Во-вторых, каждый из нас, и не только писатель, всегда платит за все валютой собственной жизни: за счастье, за творчество, за любовь, за увлечения… Боюсь, то самое ощущение пустоты, душевной невосполненности, о которых вы говорите, возникают время от времени у любого человека. У писателя же есть преимущество: он «страж времени», в его власти – запечатлеть миг, день, сценку, разговор, сильное переживание, прошлогоднее цветение жимолости под балконом – то самое «остановись, мгновенье!» Так что, мы, полководцы слов и фраз, наоборот, в более выгодном положении: у нас, помимо груза нашей собственной жизни, есть еще «дополнительный вес», разрешенный небесной таможней.
– КАКИМ БЫ ЖАНРОВО И СТИЛИСТИЧЕСКИ РАЗНООБРАЗНЫМ НИ БЫЛО ТВОРЧЕСТВО ПИСАТЕЛЯ, ОН ВСЕ ЖЕ ПОЛЬЗУЕТСЯ ОПРЕДЕЛЕННЫМ НАБОРОМ ПРИЕМОВ, СУММИРУЯ КОТОРЫЕ, КРИТИКИ И ИССЛЕДОВАТЕЛИ ГОВОРЯТ О СТИЛЕ ТОГО ИЛИ ДРУГОГО МАСТЕРА. ВЫ СОГЛАСНЫ С ЭТИМ?
– С тем, что, взламывая этот мир, каждый писатель пользуется своими личными отмычками?
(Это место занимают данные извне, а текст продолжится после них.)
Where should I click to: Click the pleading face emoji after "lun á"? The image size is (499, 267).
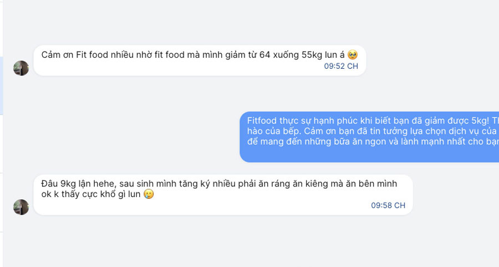pyautogui.click(x=353, y=55)
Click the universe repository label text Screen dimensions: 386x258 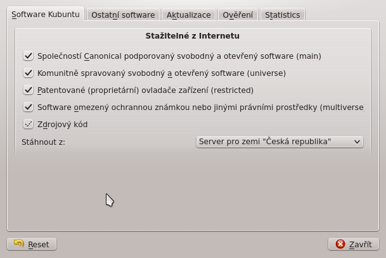[x=162, y=73]
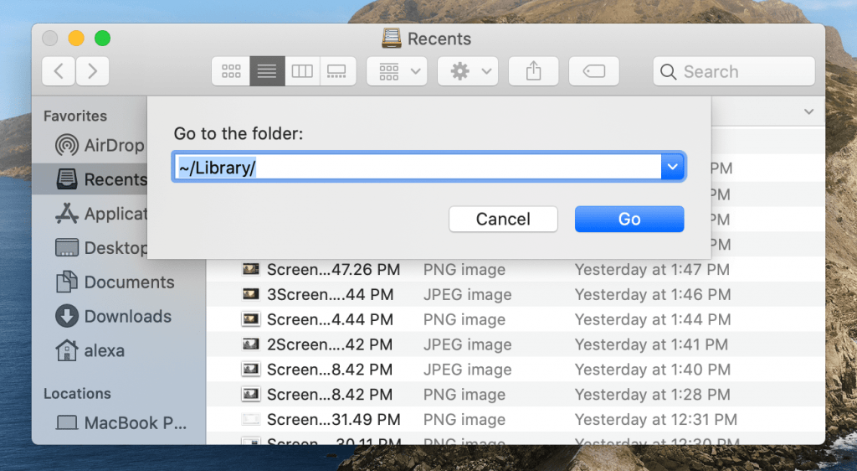Select the 3Screen JPEG image file

[330, 294]
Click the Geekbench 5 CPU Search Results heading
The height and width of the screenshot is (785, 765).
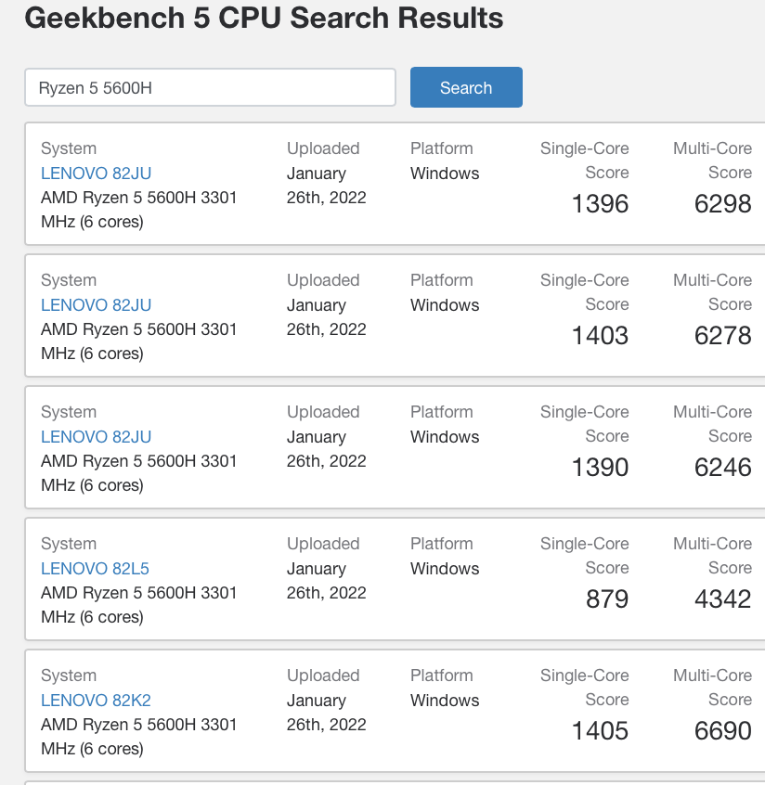click(264, 18)
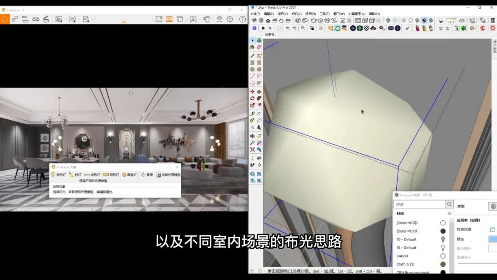
Task: Click the material 搜索 search field
Action: pyautogui.click(x=419, y=204)
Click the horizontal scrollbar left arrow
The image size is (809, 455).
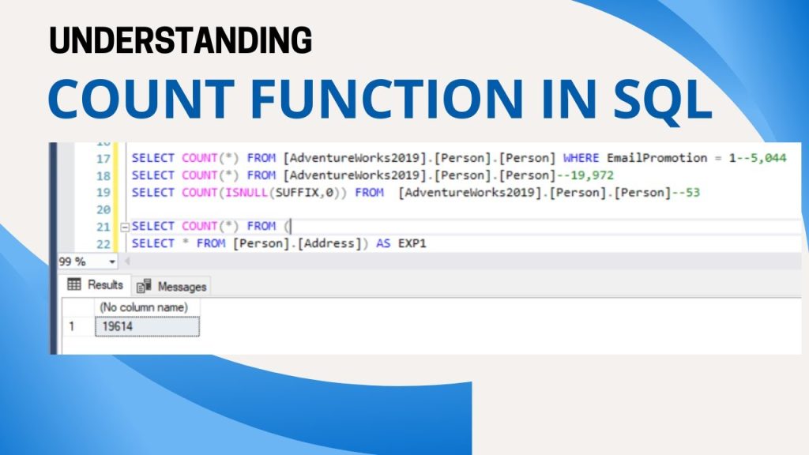(x=127, y=261)
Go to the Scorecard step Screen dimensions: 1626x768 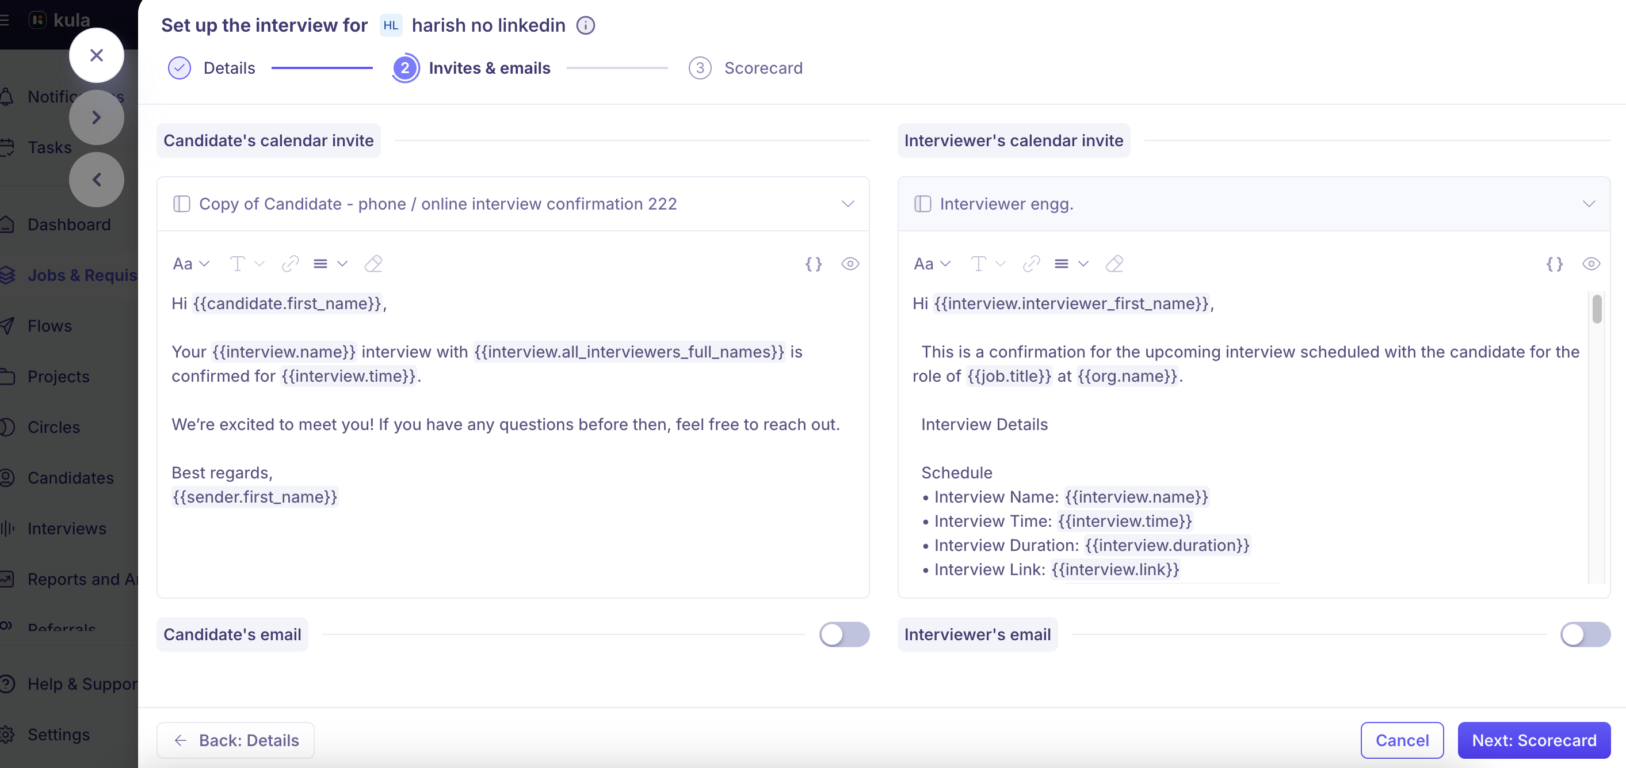point(745,68)

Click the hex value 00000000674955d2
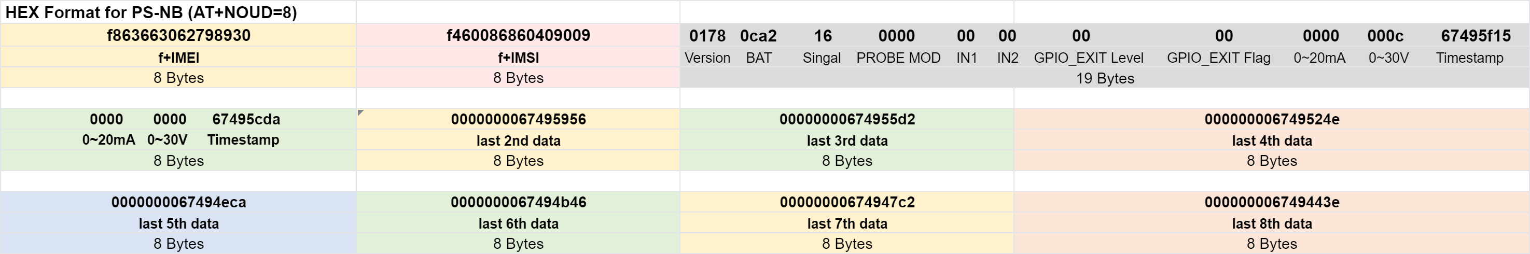point(847,119)
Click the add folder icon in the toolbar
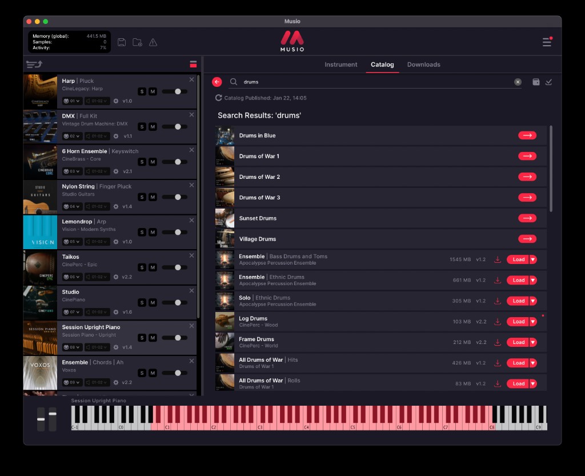Image resolution: width=585 pixels, height=476 pixels. pos(137,42)
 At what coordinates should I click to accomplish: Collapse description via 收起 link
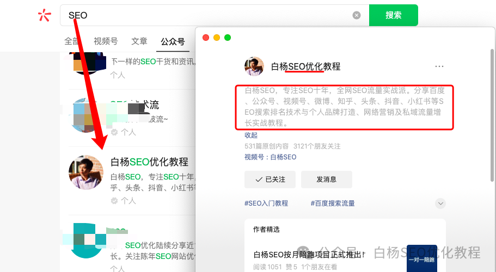point(251,135)
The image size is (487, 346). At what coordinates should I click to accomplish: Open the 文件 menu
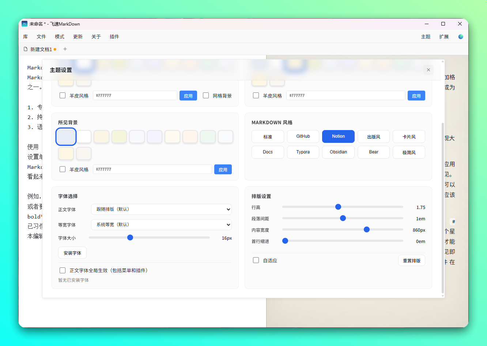coord(41,37)
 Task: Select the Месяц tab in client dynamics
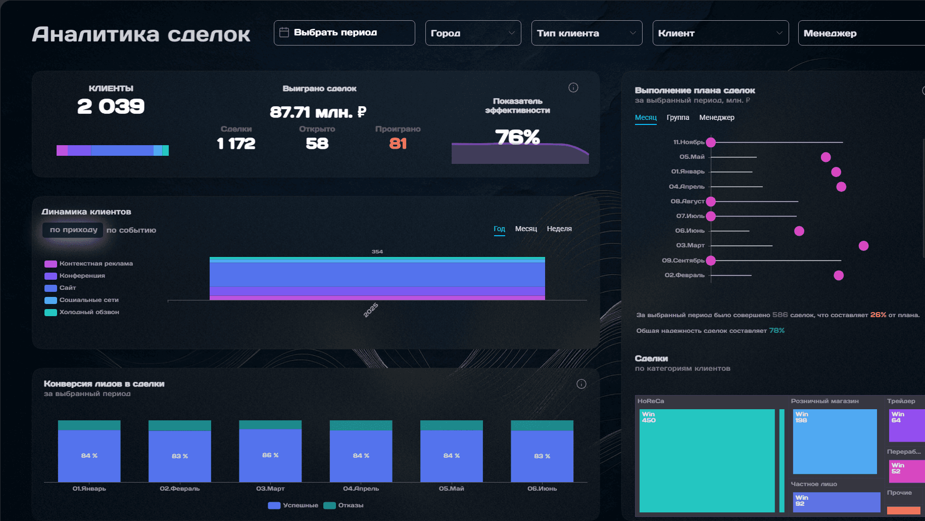click(x=526, y=229)
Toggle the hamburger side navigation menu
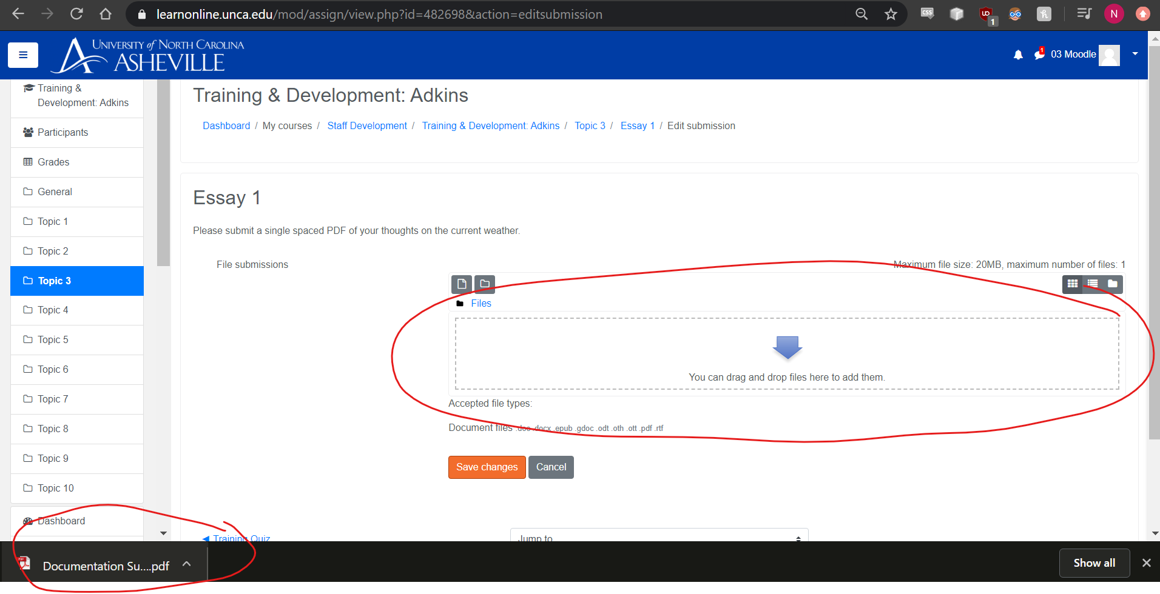 click(x=23, y=55)
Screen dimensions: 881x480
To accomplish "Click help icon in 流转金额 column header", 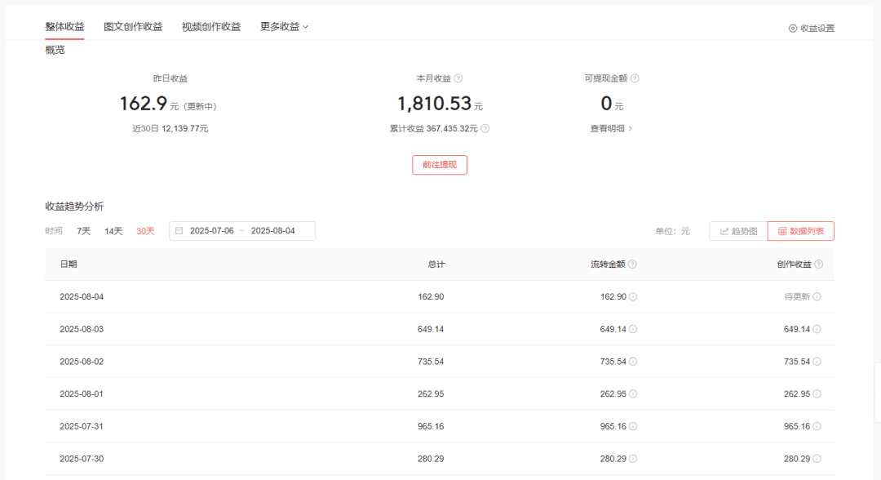I will pyautogui.click(x=633, y=264).
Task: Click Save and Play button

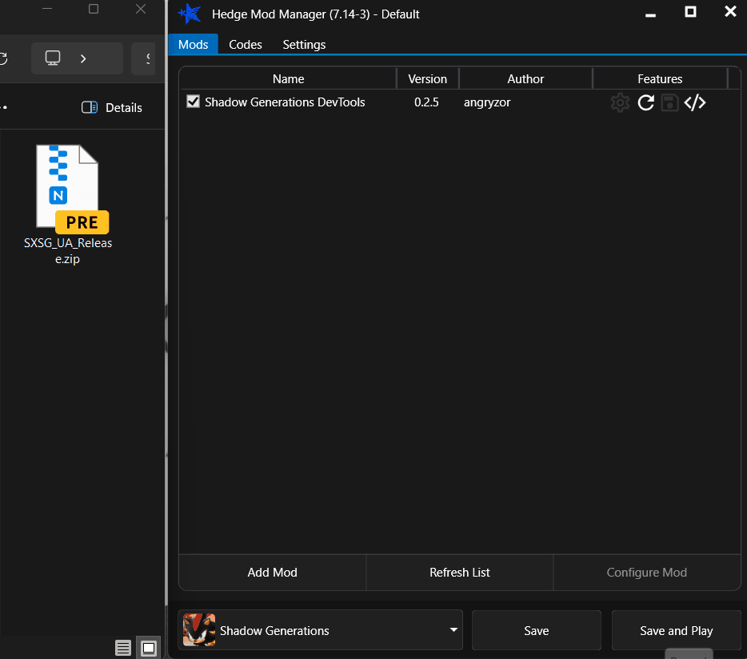Action: coord(676,630)
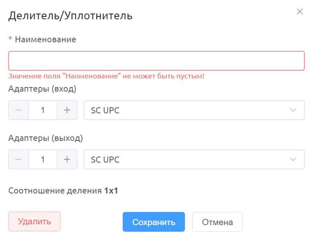The width and height of the screenshot is (313, 251).
Task: Click the input adapters quantity number field
Action: pos(43,110)
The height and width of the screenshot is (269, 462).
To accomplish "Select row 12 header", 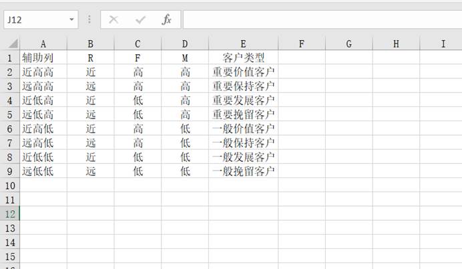I will [x=10, y=213].
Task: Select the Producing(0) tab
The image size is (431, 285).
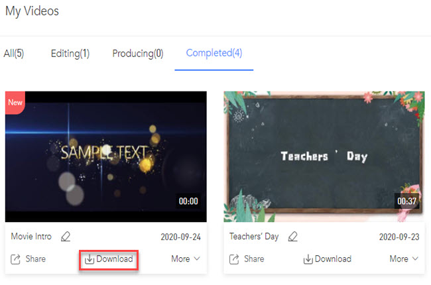Action: click(137, 53)
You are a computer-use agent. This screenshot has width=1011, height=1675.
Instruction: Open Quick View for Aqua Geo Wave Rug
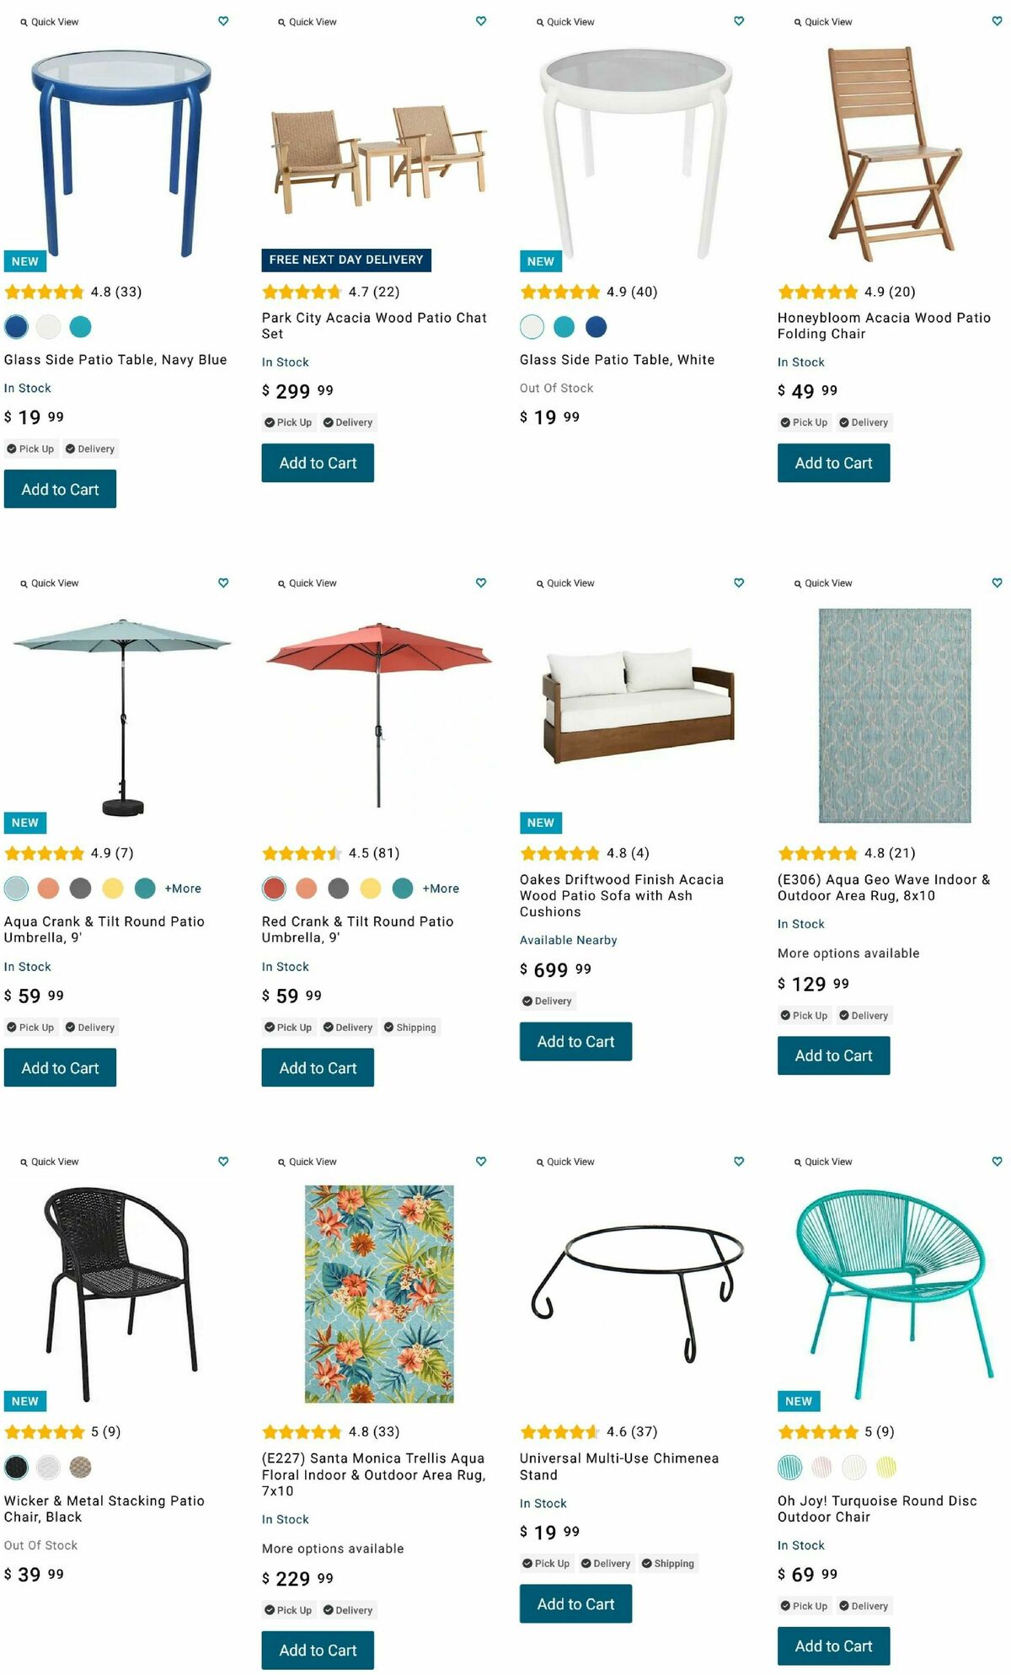pyautogui.click(x=823, y=583)
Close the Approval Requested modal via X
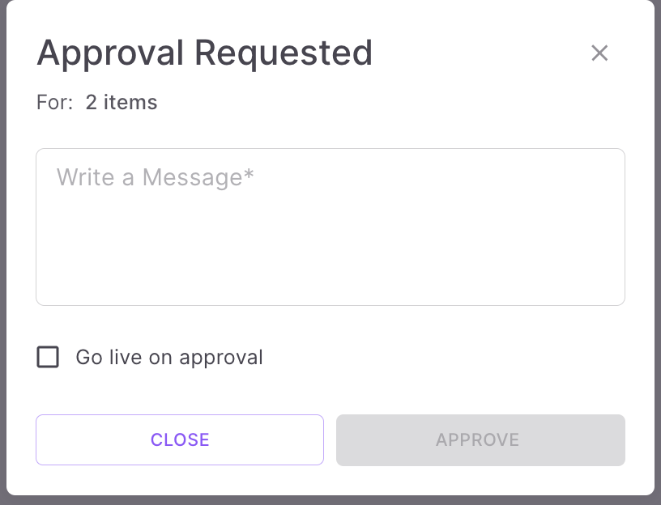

Разумеется.
Виктор Славкин мне рассказывал, что в конце семидесятых годов прошлого уже века некий старый еврей, ремесленник-драматург, учил его, как писать пьесы:
– Витенька, – говорил он со скептической миной на лице, – пьесы писать очень просто! Что такое пьеса? Это: завьязка-кульминатия-развьязка – всё!!!
И, знаете, до известной степени эта схема подходит любому жанру. Ведь если вдуматься: любое произведение, хочешь-не хочешь, должно начинаться с некой расстановки героев и событий, затем эти силы взаимодействуют до абсолютного осуществления и исчерпания всех мотивов данного материала. После чего автор должен как-то выкручиваться из ситуации. Помните чеховское: «в финале герой либо женись, либо застрелись» – и это та ужасная, и совсем не смешная правда, с которой писатели вот уже много веков ничего не могут поделать. Между нами говоря, ведь и сюжетов в литературе – всего тридцать шесть. Не помню, кто из великих жизнь положил на то, чтобы изобрести тридцать седьмой сюжет, но ему это не удалось.
Совсем иное дело – байка! Она рождается из ничего, выскакивает, как черт из табакерки и содержит в себе капсулу спонтанного сюжета, для воплощения которого никакие «приемы» не нужны.